As the agricultural sector grapples with high levels of dairy debt and increased volatility, Findex’s managing partner, Neil McAra, says farmers need to look at getting sound governance support.
McAra is a strong advocate for advisory boards which can assist farmers with the ability to make better decisions and can help improve business governance.
The value, scale and complexity of New Zealand farming operations have increased significantly over the last two decades. McAra reports that this, coupled with an increase in borrowing particularly in the dairy sector, has in many cases left mum dad farming units managing multimillion dollar businesses carrying high levels of debt.
Unlike a board of directors, advisory boards are non-binding and have no legal definition. This allows value to be added to the company through forming an appropriate mix of people who can be open and have free-flowing discussions. The structure can be flexible and adaptable to the surrounding environment.
“Advisory boards are sounding platforms that can help mollify the pressure business owners are faced with”, McAra comments. “As farming operations expand from small family operations, into a larger scale we need to ensure their governance develops with them.”
Ensuring good governance of farms is becoming more important especially since it was reported earlier this year that dairy farm debt in New Zealand is sitting at $38 billion. “The volatility of the market has business owners in the rural sector looking for help. Good advisory boards can give fresh insights and high-quality objective advice to issues and problems that arise,” McAra said.
Introducing an advisory board at the very least ensures the farmer or business owner spends time on their business rather than in their business. “With mounting pressure and heavy workloads sometimes it’s hard for farmers to get their head out of the grass and into the office. A good advisory board ensures farmers can take time to focus on key issues affecting their farming business,” McAra said.
Advisers for the board can be selected for a number of reasons. Often they are trusted advisers that have assisted in the success of the business to date. Many advisers are selected because of their industry contacts and experience.
An obstacle for farmers and/or business owners is the lack of advisers available for these roles. “There does need to be a focus put on developing these advisers to ensure they understand the role they are undertaking, whether it is as part of the advisory board or board of directors.” McAra said.
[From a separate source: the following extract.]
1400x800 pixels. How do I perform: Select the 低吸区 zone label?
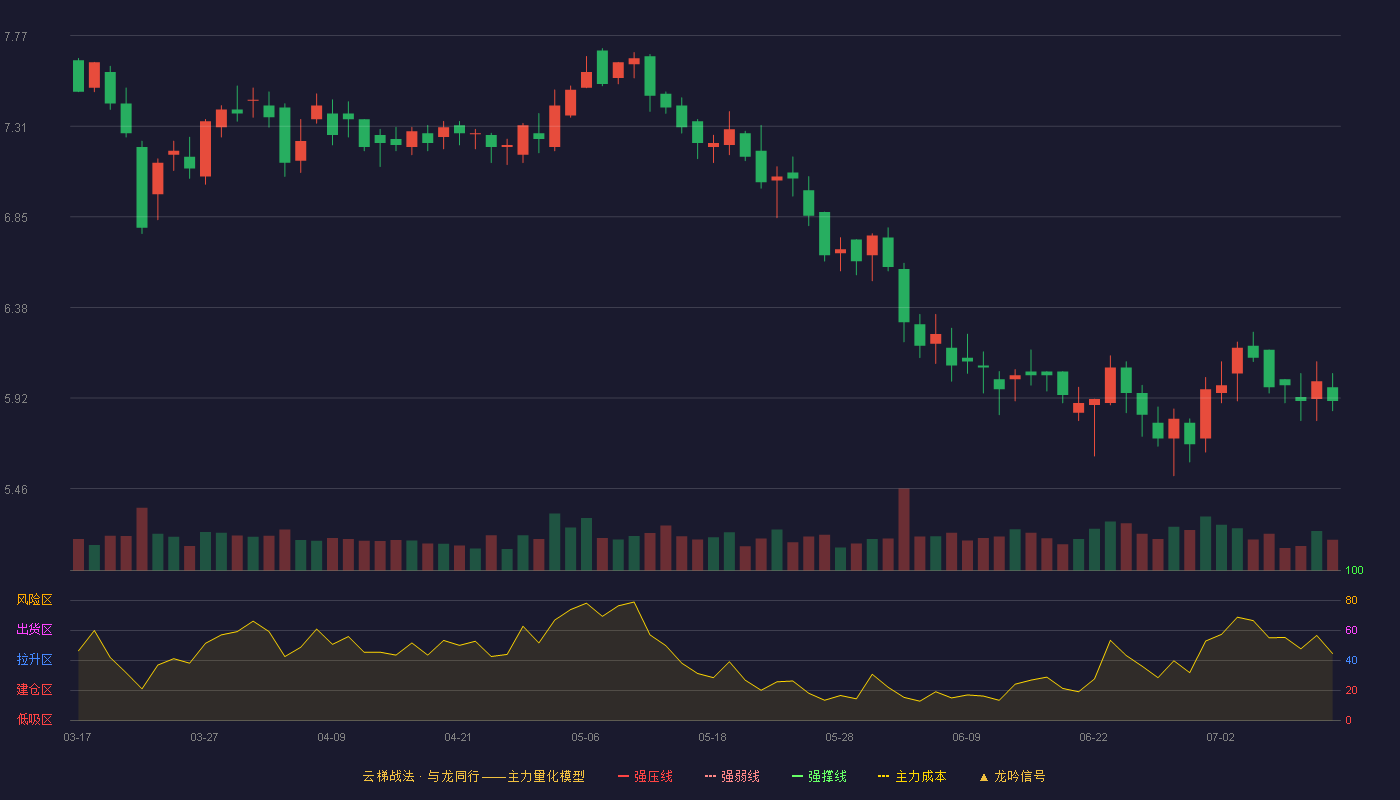[35, 719]
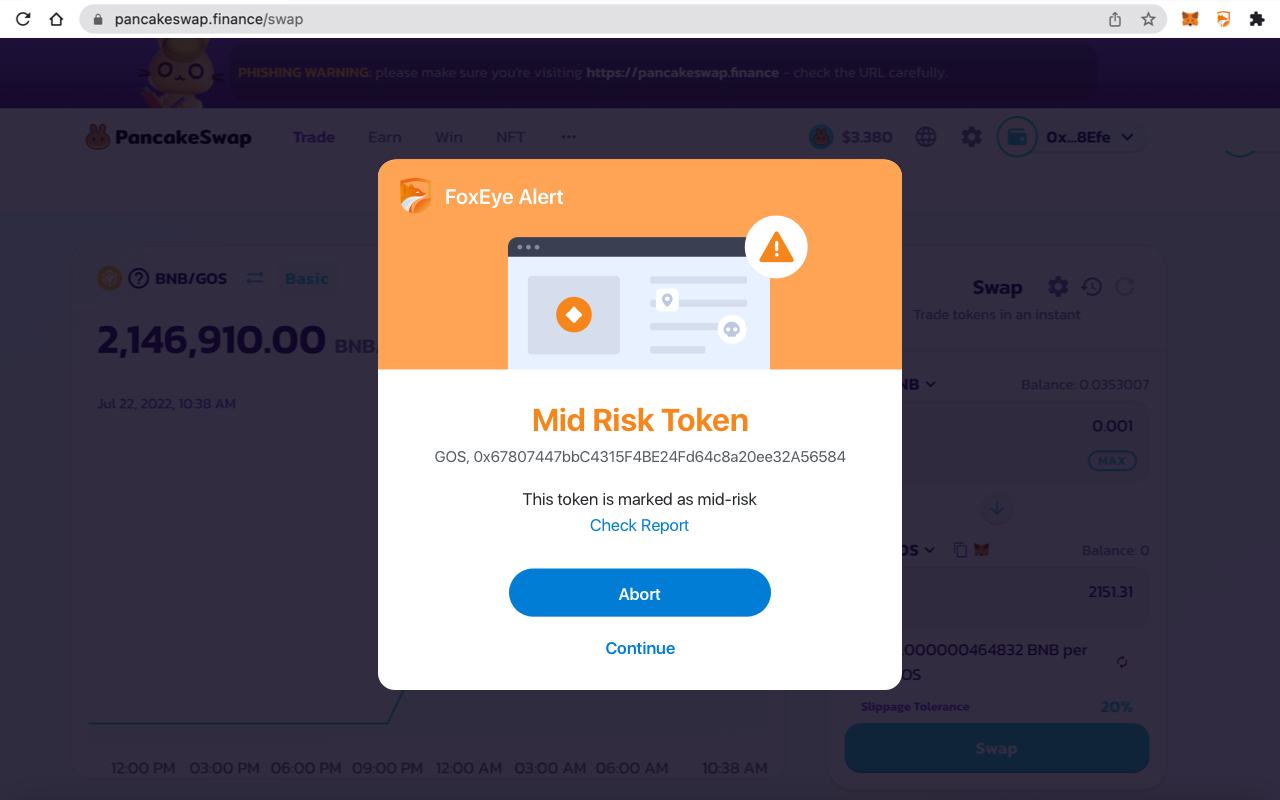
Task: Open the Swap panel settings gear
Action: [1058, 287]
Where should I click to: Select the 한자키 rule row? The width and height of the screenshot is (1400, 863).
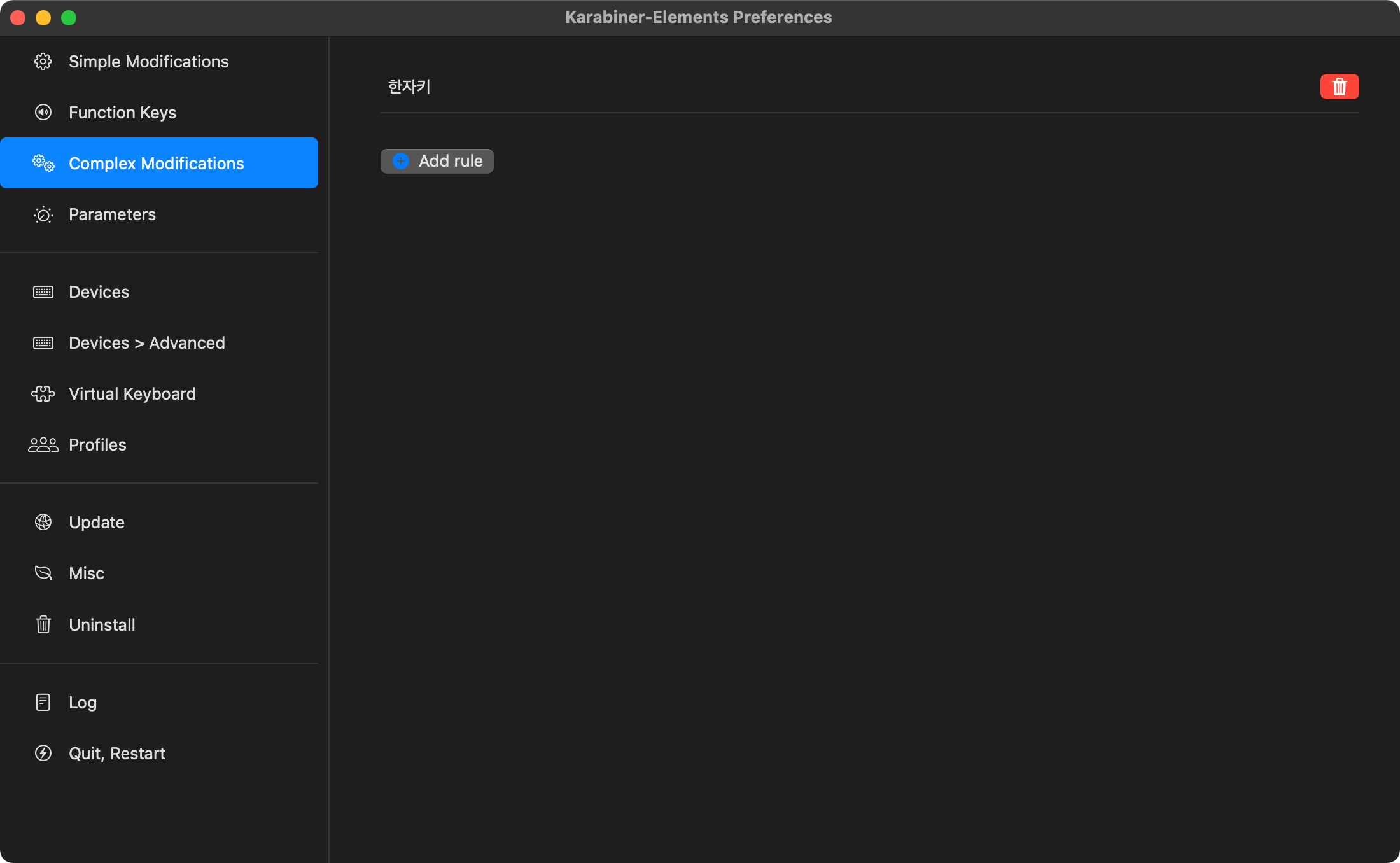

The Institute of Directors and Dairy NZ have collaborated to form A Due Diligence Guide for advisers. This educates the advisers and farm owners on what to bear in mind when undertaking these roles. In conjunction, the Institute of Directors has also rolled out an Advisory Board Toolkit. Both are strong platforms from which to begin looking into advisory boards for businesses or farms.
McAra urges farmers to explore what support is available to them and to not be afraid to engage their business advisers or rural accountants around setting up increased governance structures to safeguard their assets and drive future growth.